Photo from http://www.sweatershoppe.com/

Also not actual bike. Original is currently mummified in my parents’ basement. Photo borrowed from http://www.sweatershoppe.com/

That bike was my ticket to freedom.  It was my getaway car – I’d hop on that thing and be off on an adventure.  It wasn’t unusual for me to take off for four, five hours at a time, just riding along, stopping to pick wild blackberries on the side of the road or catch crawfish at the creek.

Later, when I got a speedometer, I got to see how far – and how fast – I could go.   I grew up in PA, which is very hilly – those gears came in handy, and the payoff was zooming downhill, at 30mph.  (Without a helmet.  Between that, riding in the back of the station wagon without seat belts, and sleeping in death-trap cribs, how did anyone survive childhood in the 70s and 80s?  Never mind roadside pesticide blackberries, copperheads under the rocks at the creek, and generalized Stranger Danger.)

Once I got to high school, I quit riding so much.  But years later – after college, marriage, two kids, and a painful divorce – I got a gift:

Actual photo. You can tell by the craptacular background.

Actual photo. You can tell by the sucktacular composition and the general lack of housekeeping.

It was another hand-me-down bike…but it was in pristine condition, purchased by a friend who had more money than ambition (she also smoked a lot and drank a lot – while I don’t judge, I suspect this hindered her desire to hop on a bike.)

I didn’t use the bike much at first; it sat largely unused for several years.  But recently, I’ve rediscovered the sorts of things you can explore while you’re escaping from the world for awhile:

Lake1

At the top of a hill in rural Wisconsin. A REALLY BIG HILL. #worthit

bikeflowers.

Like a little firework burst.

bikeflowers2

I love these. They’re like little snowballs. IN SUMMER.

swans

Tucked behind a small bend.

On a bike, you’re not focused on exercising.  The goal isn’t necessarily to burn calories.  (Yeah, I track them.  When an hour of hard riding burns off like four Oreos, you take credit every calorie you can get.)

When you’re standing on the pedals to kick a hill’s butt – when you’re flying down the other side, drinking in the thrill of the speed and the relief of the breeze – when you’re taking in, free of charge, all that nature has to offer – you’re not worried about the size of your thighs and the bulges around your waist.  You aren’t beating yourself up over the amount of space you occupy.

You can just…be.

You’re free.   At least for a little while.

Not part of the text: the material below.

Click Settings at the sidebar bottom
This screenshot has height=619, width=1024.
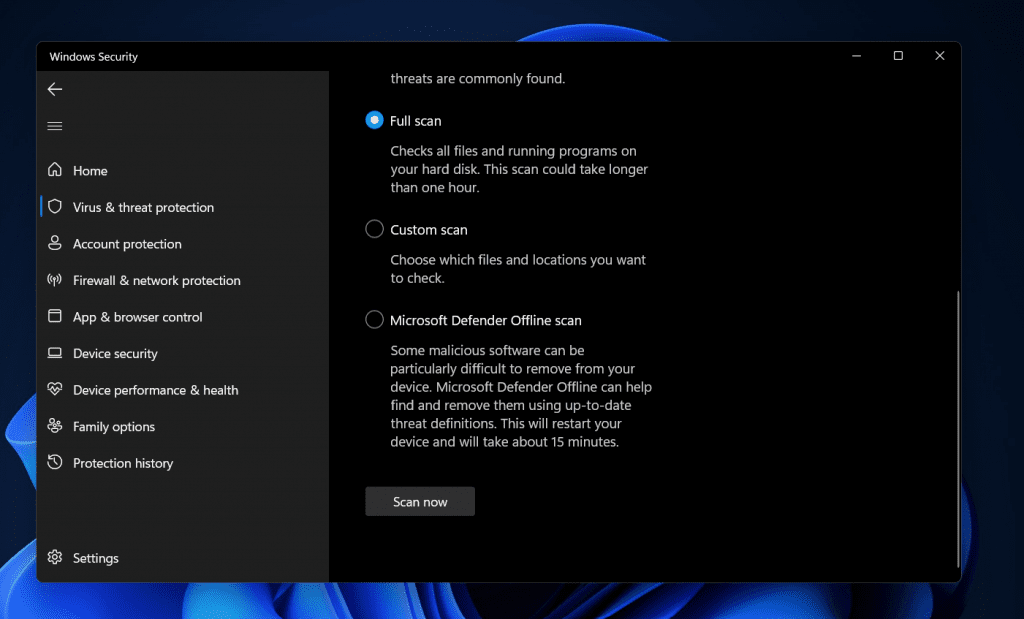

Even if it’s temporary – even if life keeps me tethered to a lot of heavy, messy, cumbersome things –  I’m so very thankful that I can remember what it feels like to fly.


Six down, four to go.  Light.  Tunnel.  ONWARD!

Today’s victim select recipient is Mermaid in a Mudslide – she has such a variety of topics, I suspect she’d be all over something like this.  Plus, her posts make me smile.  🙂


8 thoughts on “The Love/Hate Challenge! Part 3: Ride Away from the Fat Wagon

  1. Love my bike too. And hiking and kayaking. Being out and about, in a beautiful setting, takes the drudgery out of exercise. Can’t stand going to a gym. Would prefer a better view when I work out. This is a good start to your daunting task here. Godspeed!